Differential Diagnoses:
- Angioedema
- Bullous pemphigoid
- Drug eruption
- Erythema multiforme
Confirmatory Tests/Investigations:
- What investigation can be used to confirm diagnosis?
- Skin Prick test (especially for Acute Urticaria and to identify potential triggers)
- Dermatographism (for Physical Urticaria)
- Allergic test (general term)
- Autologous Serum skin test (for some Chronic Urticaria subtypes)
- Laboratory tests (to identify potential triggers or rule out systemic causes)
Management & Treatment:
- Outline the management / The treatment for this case:
- General Approach:
- Obtain a full history and perform a thorough examination.
- Provide education to the patient about the condition.

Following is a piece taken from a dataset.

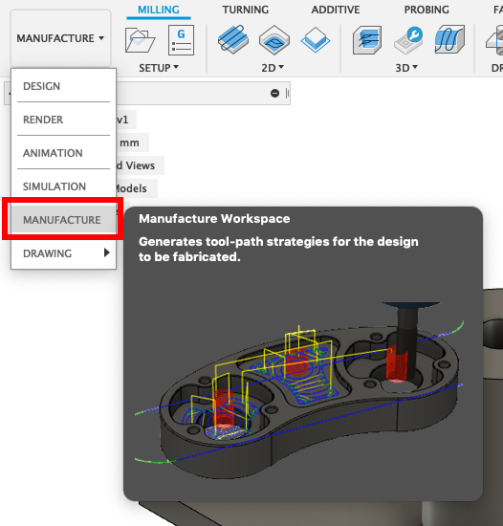The image size is (503, 526).
Task: Open the NC Program G-code icon
Action: tap(181, 40)
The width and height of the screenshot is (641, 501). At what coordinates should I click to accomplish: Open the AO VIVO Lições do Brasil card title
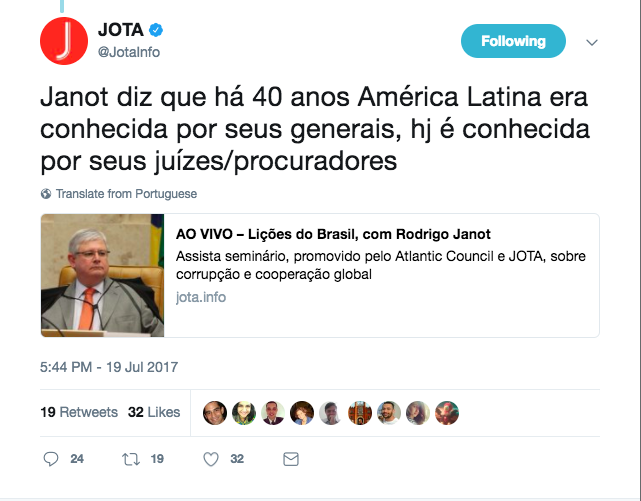pos(333,234)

- Consider allergy testing (e.g., Skin prick testing and Laboratory tests) in specific patients to identify potential triggers.
- First-line Treatment:
- Oral antihistamines (H1 antihistamines).
- Examples include first-generation H1 antihistamines like Hydroxyzine and second-generation H1 antihistamines like Loratadine. (Second-generation antihistamines are often preferred, especially if the patient is a worker, due to less sedation).
- Oral antihistamines (H1 antihistamines).
- Additional Treatment:
- Topical corticosteroids (if needed).
- Biopsy is only considered in specific situations.
When should a biopsy be considered? / Three situations that skin biopsy should be taken:
- If individual lesions persist beyond 48 hours.
- If the wheals are painful (rather than itchy), purpuric, or ulcerated, suggesting urticarial vasculitis.
- If lesions leave pigmentation (hyper or hypo) upon resolution.
- If there is a lack of response to antihistamines (failure of treatment).
- If systemic symptoms (e.g., fever, weight loss) are present, to rule out underlying systemic disease.
Common Causes & History Questions
-
What is the most common cause of this condition?
- Idiopathic (unknown cause, especially for chronic urticaria)
-
What are the most important questions you have to ask?
- Pain, difficulty of breathing, any medications, systemic illness
- Duration of lesions/condition
- Specific triggers (foods, drugs, physical stimuli, stress)
Case Examples and Specific Scenarios
A 38-year-old man / Ahmed was brought by his friends to the ER after a dinner in a seafood restaurant where he ate seafoods/different dishes of fishes and shellfishes; he suddenly developed those severe itchy lesions/generalized itchy, erythematous, plaques scattered all over the trunk. His vital signs were stable (pulse was 74/minute, BP was 123/69, RR 15/minute). Lesions are migratory, lasting for less than 5 hours. No systemic symptoms.
Urticaria (Seafood Allergy Case)
A 14 Y/O girl with 4 months history of intermittent pruritic skin lesions on back, chest, arms and legs. Lesions are migratory, lasting for less than 5 hours. No systemic symptoms.
Chronic Urticaria Case
Angioedema
- What is the diagnosis?
- Angioedema (swelling in soft tissue: lip).
- What is the most common possible associated condition?
- Urticaria.
- What is most serious complication may be associated with this condition?
- Laryngeal edema.
- What are the common symptoms associated with?
- Hoarseness of voice, shortness of breath, painful.